## Toucan AI mini-project: Question Classifier

In [2]:
import spacy 
nlp = spacy.load('en_core_web_sm')

In [5]:
import nltk
nltk.download('punkt')

I am building the question classifier based on heuristics. I am using 4 conditions:

1) Whether first word of the sentence is any of the interogative words

2) Whether the sentence contains '?' mark

3) Whether the second word or the last word of the sentence is any of the wh_words 

4) If the sentence contains 'what':
   - Check for ',' and '.' before 'what' using spacy & pos_tags; 
   - Check for prepositions and past tense of verbs before 'what' using spacy & pos_tags

The list of POS tags is as follows, with examples of what each POS stands for:

- **CC** coordinating conjunction
- **CD** cardinal digit
- **DT** determiner
- **EX** existential there (like: “there is” … think of it like “there exists”)
- **FW** foreign word
- **IN** preposition/subordinating conjunction
- **JJ** adjective ‘big’
- **JJR** adjective, comparative ‘bigger’
- **JJS** adjective, superlative ‘biggest’
- **LS** list marker 1
- **MD** modal could, will
- **NN** noun, singular ‘desk’
- **NNS** noun plural ‘desks’
- **NNP** proper noun, singular ‘Harrison’
- **NNPS** proper noun, plural ‘Americans’
- **PDT** predeterminer ‘all the kids’
- **POS** possessive ending parent’s
- **PRP** personal pronoun I, he, she
- **PRP** possessive pronoun my, his, hers
- **RB** adverb very, silently,
- **RBR** adverb, comparative better
- **RBS** adverb, superlative best
- **RP** particle give up
- **TO**, to go ‘to’ the store.
- **UH** interjection, errrrrrrrm
- **VB** verb, base form take
- **VBD** verb, past tense took
- **VBG** verb, gerund/present participle taking
- **VBN** verb, past participle taken
- **VBP** verb, sing. present, non-3d take
- **VBZ** verb, 3rd person sing. present takes
- **WDT** wh-determiner which
- **WP** wh-pronoun who, what
- **WP** possessive wh-pronoun whose
-  **WRB** wh-abverb where, when

In [6]:
# List of interogative words
interogative_words = ["who", "where", "why", "when", "what", "which", "how", "whose", "whom", 
                      "do", "does", "did", "am", "is", "are", "was", "were", "have", "has", 
                      "had", "can", "could", "shall", "should", "may", "will", "didn't",
                      "doesn't", "haven't", "isn't", "aren't", "can't", "couldn't"," wouldn't",
                      "won't", "shouldn't", "weren't", "wasn't", "haven't", "hasn't", "hadn't"]

interogative_words = set(interogative_words)

# List of wh-words
wh_words = ["who", "where", "why", "when", "what", "which", "whose", "whom"]
wh_words = set(wh_words)

In [7]:
def get_double_tags(sentence):
    """
    This function extracts the set of POS-tag doubles from the sentence
    """
    list_of_double_tags = []
    t1 = nlp(sentence)

    pos = [word.tag_ for word in t1]

    n = len(pos)
    for i in range(n-1):
        t = "-".join(pos[i:i+2])
        list_of_double_tags.append(t)

    return list_of_double_tags

In [11]:
def QuestionClassifier(sentence):
    """
    This function first tokenizes the sentence.
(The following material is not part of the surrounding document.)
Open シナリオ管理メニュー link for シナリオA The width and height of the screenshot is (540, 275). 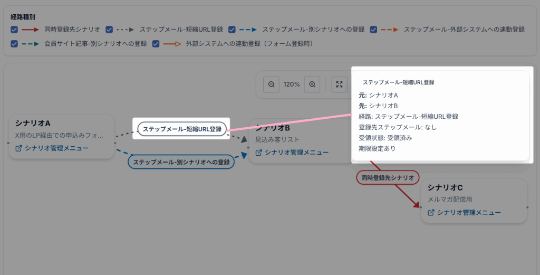(56, 148)
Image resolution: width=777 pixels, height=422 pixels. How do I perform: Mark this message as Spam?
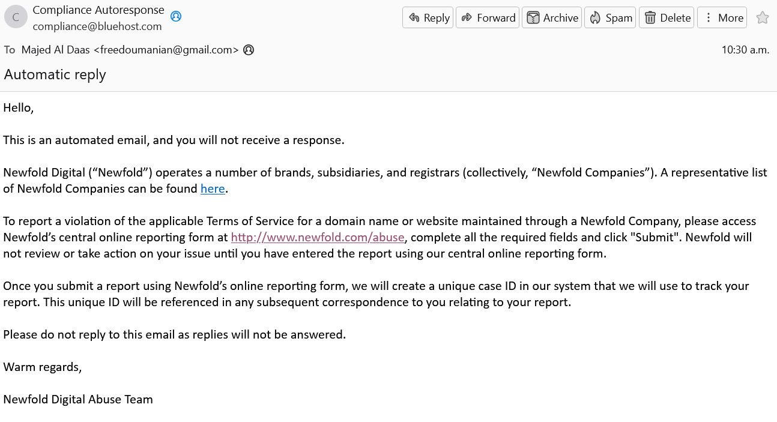pos(609,18)
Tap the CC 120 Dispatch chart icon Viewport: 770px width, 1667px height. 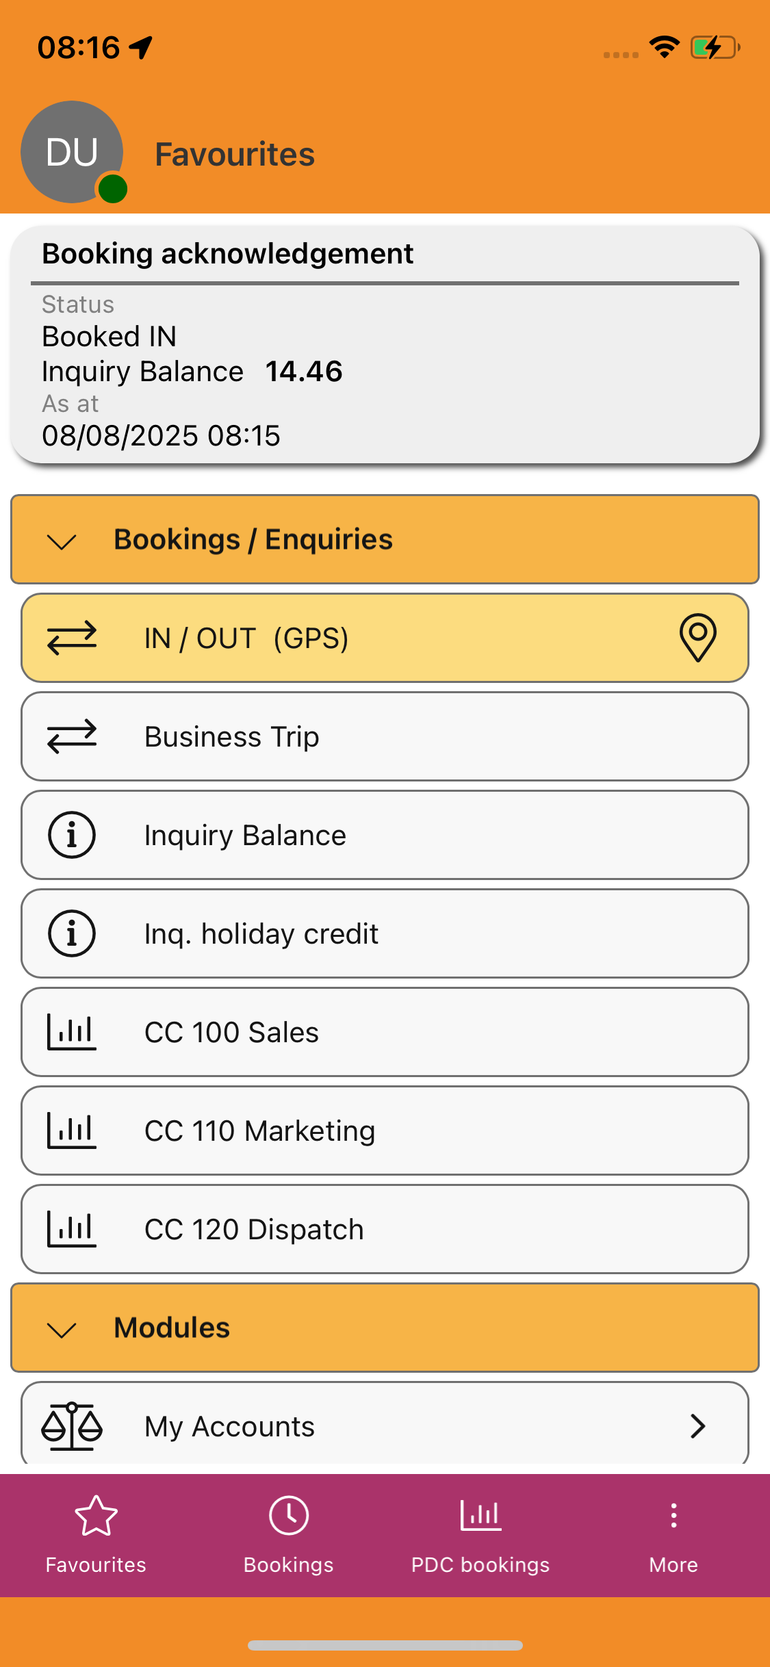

And then applies rules to 
    check whether a sentence is a question or not
    """
    tokens = nltk.word_tokenize(sentence.lower())
  
  # check if first word of the sentence is any of the interogative words
    if tokens[0] in interogative_words.intersection(tokens):
        ans = 1

    # check if the sentence contains '?' mark
    elif "?" in tokens:
        ans = 1

    # for sentences like 'In which case did a German man claim....' &
    # 'One of FIS' agenda items was to force women to start doing what'
    elif tokens[1] in wh_words.intersection(tokens) or tokens[-1] in wh_words.intersection(tokens):
        ans = 1

    # check if the sentence contains 'what', except the first, second & last word
    elif 'what' in tokens[2:-2]:
        double_tags = get_double_tags(sentence)

    # for sentences that contain ', what' and '. what'
        if ((',-WP' in double_tags) or (',-WDT' in double_tags) or 
             ('.-WP' in double_tags) or ('.-WDT' in double_tags)):
            ans = 1

    # for sentences that contain preposition with 'what' such as 'in what', 'to what'
    # and verb in past tense with 'what'
        elif (('IN-WP' in double_tags) or ('IN-WDT' in double_tags) or 
              ('VBN-WP' in double_tags) or ('VBD-WP' in double_tags) or
              ('VBD-WDT' in double_tags)):
            ans = 1
        else:
            ans = 0

    else:
        ans = 0

    return ans

In [22]:
# Read the input file
f = open('test-inputs.txt', 'r', encoding="utf8")
texts = []

for line in f:
    texts.append(line.replace('\n',''))

Open a new file and write the results denoting 1 as 'Question' and 0 as 'Not a question'

In [25]:
# Create a new text file and write results
f = open("results.txt","w+")

for i in texts:
    ans = QuestionClassifier(i)
    f.write(str(ans))
    f.write("\n")

f.close()

In [58]:
# Check the results text file
f = open('results.txt', 'r', encoding="utf8")
k = []

for line in f:
    k.append(line.replace('\n',''))

In [59]:
len(k)

24295

The results text file has the same number of lines as the input file (24295 lines).